Passage shown section start
Maybe just a teensy bit, at least under the current circumstances.

I'll probably end up writing a part 2 about my thoughts on stuff like data harvesting and stuff, not sure yet. I feel especially strongly about the whole "AI is just another tool" discourse when people are talking about using these big models, so don't even get me started on that.

  • JohnBrownNote [comrade/them, des/pair]
    ·
    7 months ago

    Before we start, let's just get the basics out of the way - yes, stealing

    it's not stealing, and it's not intelligence. we can't have a conversation about this or even think about it properly if we're using capitalist ideas about ownership and advertising copy definitions of terms. obviously the corporations are in the wrong, but it's apparently pretty easy to spin up your own model on a GPU that a lot of people own so there's more here to unpack than the surface level luddist anticapitalism.

    I'll just say i see a lot of idealism in here and doing something with a computer doesn't make it different from doing it by manually- like if i shredded a bunch of prints and then made an unrelated mosaic with the pieces where you could still identify part of mona lisa's eye.

    • OutrageousHairdo [he/him]
      hexagon
      ·
      edit-2
      7 months ago

      This so colossally misunderstands every fucking point I made, nothing you said here is correct. Just to enumerate:

      • Yeah, it is fucking theft if it happens under capitalism. The whole first paragraph was getting present day conditions out of the way before I indulged in hypotheticals. Pretending like it's "wrong" to try and hold ownership over your own work is just a total non-sequitir if we're discussing present day capitalist conditions, for reasons I should hope are completely obvious to any Hexbear native.
      • I'm using the industry-accepted term that everyone already knows and uses, I'm not going to weigh down my writing with a bunch of air quotes. My whole fucking point with this is that it's not intelligent.
      • It's still wrong if you as an individual make your own model instead of using the corporate AI. If you're using the same training sets full of internet art to churn out AI art, or a pre-trained model which makes use of those, I'm still going to look down on you. I know we're all pro-piracy here, and I am too, but it's different when you do it to normal people.
Passage shown section end
__Required tasks__
a) Repeat the stretch of the thread from "Maybe just a" through "started on that.".
b) In the thread, what manual comparison does JohnBrownNote use involving the Mona Lisa?
c) Shorten the paragraph of the thread beginning "It's still wrong if you as an individual" into a bulleted list of its main points.
Stored data section start
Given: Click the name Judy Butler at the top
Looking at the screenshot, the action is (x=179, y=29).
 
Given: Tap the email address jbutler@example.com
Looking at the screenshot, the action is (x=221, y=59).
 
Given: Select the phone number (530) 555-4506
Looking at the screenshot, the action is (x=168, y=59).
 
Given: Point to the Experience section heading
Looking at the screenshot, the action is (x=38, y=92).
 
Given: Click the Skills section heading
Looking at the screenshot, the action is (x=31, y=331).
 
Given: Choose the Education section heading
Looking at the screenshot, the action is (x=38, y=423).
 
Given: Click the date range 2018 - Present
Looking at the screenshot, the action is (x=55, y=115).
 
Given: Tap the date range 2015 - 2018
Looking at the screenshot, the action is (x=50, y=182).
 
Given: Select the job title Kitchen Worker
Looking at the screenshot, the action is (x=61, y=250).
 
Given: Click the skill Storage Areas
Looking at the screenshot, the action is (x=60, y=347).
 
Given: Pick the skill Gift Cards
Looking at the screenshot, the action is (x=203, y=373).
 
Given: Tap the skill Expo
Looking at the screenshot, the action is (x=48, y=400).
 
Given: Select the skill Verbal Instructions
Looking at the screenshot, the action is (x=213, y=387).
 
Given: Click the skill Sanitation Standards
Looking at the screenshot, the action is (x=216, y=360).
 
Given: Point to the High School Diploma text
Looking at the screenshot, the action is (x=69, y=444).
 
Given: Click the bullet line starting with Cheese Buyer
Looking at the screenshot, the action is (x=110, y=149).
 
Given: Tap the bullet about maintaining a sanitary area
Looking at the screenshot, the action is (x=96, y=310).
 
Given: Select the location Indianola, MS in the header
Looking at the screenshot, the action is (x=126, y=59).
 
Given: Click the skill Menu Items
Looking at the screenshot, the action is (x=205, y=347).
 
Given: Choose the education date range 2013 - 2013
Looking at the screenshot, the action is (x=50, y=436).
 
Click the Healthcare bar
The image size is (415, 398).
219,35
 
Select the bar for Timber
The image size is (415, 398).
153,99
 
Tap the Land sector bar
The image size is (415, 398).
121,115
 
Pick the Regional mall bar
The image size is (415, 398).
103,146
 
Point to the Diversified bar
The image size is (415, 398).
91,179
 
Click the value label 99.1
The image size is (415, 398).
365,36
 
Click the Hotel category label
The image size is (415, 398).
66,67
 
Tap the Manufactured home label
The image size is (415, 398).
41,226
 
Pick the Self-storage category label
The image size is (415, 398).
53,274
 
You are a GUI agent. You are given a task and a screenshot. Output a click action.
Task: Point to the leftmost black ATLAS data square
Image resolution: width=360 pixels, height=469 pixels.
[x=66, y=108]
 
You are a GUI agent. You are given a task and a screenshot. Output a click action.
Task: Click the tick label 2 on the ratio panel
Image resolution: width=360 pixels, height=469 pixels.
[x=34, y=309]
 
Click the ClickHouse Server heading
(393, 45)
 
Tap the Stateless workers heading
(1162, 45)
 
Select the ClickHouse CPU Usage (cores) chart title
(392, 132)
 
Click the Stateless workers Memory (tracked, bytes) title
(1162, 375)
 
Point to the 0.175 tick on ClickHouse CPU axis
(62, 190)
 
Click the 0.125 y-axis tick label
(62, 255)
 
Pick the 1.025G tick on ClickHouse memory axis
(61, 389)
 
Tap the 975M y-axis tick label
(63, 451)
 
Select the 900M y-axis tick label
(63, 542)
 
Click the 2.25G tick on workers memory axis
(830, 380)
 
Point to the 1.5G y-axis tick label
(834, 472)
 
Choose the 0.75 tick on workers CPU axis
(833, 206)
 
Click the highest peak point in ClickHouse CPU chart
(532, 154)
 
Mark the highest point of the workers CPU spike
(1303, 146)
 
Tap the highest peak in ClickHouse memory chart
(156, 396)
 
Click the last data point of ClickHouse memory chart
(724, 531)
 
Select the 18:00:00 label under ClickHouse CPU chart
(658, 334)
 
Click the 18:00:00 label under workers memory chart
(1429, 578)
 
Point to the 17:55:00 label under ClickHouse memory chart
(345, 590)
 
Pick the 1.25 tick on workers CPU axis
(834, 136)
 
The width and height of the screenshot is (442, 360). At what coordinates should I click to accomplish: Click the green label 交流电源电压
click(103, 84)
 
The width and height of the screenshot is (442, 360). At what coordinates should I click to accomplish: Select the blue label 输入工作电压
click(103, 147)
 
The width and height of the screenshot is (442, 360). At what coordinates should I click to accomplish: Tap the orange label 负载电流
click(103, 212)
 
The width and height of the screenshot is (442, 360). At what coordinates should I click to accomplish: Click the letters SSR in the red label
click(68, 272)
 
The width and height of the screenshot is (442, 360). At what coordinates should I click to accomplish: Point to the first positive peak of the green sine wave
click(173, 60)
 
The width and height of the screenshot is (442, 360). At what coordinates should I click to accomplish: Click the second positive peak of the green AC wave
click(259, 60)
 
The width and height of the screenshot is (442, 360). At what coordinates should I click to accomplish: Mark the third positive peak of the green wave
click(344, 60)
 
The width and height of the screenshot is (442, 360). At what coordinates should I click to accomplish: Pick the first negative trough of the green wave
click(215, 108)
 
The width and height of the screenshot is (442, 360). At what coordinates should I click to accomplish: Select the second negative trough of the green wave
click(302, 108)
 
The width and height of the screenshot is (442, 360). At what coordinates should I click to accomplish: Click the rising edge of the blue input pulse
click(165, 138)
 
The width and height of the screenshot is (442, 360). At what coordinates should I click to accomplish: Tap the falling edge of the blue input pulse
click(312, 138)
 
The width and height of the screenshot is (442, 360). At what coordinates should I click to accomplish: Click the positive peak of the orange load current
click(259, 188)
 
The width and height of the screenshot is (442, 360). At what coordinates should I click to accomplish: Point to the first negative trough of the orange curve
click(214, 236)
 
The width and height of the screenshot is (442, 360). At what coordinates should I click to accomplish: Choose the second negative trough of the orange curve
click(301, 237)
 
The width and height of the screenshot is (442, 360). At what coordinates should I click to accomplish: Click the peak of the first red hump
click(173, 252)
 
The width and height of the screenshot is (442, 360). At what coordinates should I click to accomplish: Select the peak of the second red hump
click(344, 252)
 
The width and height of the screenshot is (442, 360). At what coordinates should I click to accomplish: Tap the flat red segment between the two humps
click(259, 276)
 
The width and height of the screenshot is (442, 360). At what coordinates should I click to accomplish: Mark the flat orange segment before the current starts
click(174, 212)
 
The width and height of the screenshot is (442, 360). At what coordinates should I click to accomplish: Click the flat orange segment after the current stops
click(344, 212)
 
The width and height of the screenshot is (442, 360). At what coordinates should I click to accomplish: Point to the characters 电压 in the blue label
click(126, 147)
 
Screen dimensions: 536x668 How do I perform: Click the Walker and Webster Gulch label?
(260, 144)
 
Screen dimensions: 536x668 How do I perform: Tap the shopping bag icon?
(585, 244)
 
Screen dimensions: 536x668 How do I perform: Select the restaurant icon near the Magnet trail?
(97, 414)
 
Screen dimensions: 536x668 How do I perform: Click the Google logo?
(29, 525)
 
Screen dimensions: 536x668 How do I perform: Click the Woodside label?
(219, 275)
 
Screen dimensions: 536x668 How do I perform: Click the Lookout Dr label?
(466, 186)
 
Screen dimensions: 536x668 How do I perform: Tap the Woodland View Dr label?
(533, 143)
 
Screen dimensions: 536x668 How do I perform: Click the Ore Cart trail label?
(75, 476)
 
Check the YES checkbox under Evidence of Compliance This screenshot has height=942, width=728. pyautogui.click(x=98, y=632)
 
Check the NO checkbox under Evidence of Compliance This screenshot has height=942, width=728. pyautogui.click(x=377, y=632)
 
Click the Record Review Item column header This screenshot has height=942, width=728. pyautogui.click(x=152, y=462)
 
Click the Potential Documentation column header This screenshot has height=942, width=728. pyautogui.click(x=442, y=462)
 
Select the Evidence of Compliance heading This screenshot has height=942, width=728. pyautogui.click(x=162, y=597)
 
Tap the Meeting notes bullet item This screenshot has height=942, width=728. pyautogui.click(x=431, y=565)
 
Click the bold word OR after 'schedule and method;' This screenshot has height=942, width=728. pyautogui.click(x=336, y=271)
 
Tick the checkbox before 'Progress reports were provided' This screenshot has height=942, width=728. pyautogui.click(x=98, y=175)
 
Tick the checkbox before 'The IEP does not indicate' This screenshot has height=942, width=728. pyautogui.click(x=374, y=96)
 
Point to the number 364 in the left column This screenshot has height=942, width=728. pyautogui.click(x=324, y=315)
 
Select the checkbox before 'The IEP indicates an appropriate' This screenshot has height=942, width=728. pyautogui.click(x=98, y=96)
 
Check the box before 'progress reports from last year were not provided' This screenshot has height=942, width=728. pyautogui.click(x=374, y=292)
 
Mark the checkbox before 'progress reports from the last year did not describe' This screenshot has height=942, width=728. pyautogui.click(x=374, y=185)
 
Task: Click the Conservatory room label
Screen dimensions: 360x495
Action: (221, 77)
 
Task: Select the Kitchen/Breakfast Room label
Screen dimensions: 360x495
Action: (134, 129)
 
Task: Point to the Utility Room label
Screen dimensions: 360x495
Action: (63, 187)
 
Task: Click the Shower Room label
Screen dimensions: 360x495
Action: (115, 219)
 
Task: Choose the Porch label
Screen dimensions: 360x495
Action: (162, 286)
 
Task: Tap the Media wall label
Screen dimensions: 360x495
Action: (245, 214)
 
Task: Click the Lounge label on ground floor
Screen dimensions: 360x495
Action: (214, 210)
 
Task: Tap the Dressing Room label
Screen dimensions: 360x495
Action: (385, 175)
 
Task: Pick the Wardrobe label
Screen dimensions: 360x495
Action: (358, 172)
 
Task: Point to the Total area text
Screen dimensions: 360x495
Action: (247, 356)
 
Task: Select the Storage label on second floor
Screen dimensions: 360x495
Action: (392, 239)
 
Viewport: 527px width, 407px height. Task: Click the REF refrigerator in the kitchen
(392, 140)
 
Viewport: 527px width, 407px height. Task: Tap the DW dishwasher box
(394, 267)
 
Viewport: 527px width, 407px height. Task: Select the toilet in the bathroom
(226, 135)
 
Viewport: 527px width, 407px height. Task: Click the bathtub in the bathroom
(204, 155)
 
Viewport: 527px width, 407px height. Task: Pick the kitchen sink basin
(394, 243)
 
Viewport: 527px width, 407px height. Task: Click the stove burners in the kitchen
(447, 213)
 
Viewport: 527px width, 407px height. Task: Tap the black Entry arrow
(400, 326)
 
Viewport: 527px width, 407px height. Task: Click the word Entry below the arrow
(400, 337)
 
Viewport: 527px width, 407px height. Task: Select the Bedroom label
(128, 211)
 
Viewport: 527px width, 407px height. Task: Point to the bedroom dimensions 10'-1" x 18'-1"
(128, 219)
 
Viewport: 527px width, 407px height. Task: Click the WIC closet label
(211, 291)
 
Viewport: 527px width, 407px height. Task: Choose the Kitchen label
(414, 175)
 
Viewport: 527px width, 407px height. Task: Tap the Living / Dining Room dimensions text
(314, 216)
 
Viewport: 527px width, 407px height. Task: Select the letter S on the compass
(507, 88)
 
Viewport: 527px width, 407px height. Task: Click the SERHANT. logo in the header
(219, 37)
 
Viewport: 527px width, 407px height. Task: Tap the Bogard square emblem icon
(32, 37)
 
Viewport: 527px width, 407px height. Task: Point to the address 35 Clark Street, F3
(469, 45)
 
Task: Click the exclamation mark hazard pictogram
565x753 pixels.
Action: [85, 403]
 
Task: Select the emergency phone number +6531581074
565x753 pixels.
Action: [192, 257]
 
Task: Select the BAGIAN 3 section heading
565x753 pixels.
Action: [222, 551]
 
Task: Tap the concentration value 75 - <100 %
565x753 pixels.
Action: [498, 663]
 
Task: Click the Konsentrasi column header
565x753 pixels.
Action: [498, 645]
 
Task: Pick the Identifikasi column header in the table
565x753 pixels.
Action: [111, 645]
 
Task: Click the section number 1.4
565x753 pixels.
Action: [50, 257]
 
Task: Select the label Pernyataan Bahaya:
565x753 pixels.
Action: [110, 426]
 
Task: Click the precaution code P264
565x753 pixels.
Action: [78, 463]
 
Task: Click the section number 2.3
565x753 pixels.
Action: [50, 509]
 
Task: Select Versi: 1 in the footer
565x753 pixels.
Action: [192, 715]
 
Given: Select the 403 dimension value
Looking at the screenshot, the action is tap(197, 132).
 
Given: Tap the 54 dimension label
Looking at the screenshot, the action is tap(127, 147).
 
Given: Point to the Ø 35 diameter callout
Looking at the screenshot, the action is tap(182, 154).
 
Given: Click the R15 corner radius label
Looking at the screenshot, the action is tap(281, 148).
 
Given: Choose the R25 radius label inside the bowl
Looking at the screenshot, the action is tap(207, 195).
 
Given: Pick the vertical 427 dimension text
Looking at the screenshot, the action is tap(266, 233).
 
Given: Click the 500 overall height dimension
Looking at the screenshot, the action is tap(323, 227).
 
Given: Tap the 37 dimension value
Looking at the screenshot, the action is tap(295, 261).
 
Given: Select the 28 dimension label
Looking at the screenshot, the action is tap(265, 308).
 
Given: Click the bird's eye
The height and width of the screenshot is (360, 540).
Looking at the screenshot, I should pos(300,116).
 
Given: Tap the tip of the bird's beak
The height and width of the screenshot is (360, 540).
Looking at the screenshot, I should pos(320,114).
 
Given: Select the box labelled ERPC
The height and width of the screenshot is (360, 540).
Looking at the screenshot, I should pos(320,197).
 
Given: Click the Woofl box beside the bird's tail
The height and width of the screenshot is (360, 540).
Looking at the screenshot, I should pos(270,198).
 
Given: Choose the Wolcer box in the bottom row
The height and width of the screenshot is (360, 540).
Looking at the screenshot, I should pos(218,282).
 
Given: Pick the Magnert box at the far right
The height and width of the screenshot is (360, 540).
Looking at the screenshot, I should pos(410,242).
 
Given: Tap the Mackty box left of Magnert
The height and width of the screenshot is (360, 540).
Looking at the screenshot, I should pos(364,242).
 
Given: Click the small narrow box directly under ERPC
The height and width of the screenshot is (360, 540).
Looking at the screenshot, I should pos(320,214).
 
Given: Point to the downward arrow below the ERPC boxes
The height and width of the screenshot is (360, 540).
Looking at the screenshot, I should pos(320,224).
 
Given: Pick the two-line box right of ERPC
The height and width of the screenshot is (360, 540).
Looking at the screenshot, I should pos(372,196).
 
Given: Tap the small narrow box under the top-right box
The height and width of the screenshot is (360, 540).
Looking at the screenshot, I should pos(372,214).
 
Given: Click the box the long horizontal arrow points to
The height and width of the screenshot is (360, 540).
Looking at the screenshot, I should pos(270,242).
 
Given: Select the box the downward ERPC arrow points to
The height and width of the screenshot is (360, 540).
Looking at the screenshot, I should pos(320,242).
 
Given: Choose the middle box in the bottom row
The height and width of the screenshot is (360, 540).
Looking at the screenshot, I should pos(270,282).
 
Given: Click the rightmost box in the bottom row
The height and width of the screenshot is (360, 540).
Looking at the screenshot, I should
Stored data section end
__Per-task answers__
a)
Maybe just a teensy bit, at least under the current circumstances.

I'll probably end up writing a part 2 about my thoughts on stuff like data harvesting and stuff, not sure yet. I feel especially strongly about the whole "AI is just another tool" discourse when people are talking about using these big models, so don't even get me started on that.

b) Shredding a bunch of prints and making an unrelated mosaic from the pieces, where part of the Mona Lisa's eye could still be identified.

c)
- Making your own model instead of using corporate AI is still wrong.
- Using training sets full of internet art, or a pre-trained model that uses them, to produce AI art still earns the writer's disapproval.
- The writer is pro-piracy but sees it as different when it is done to normal people.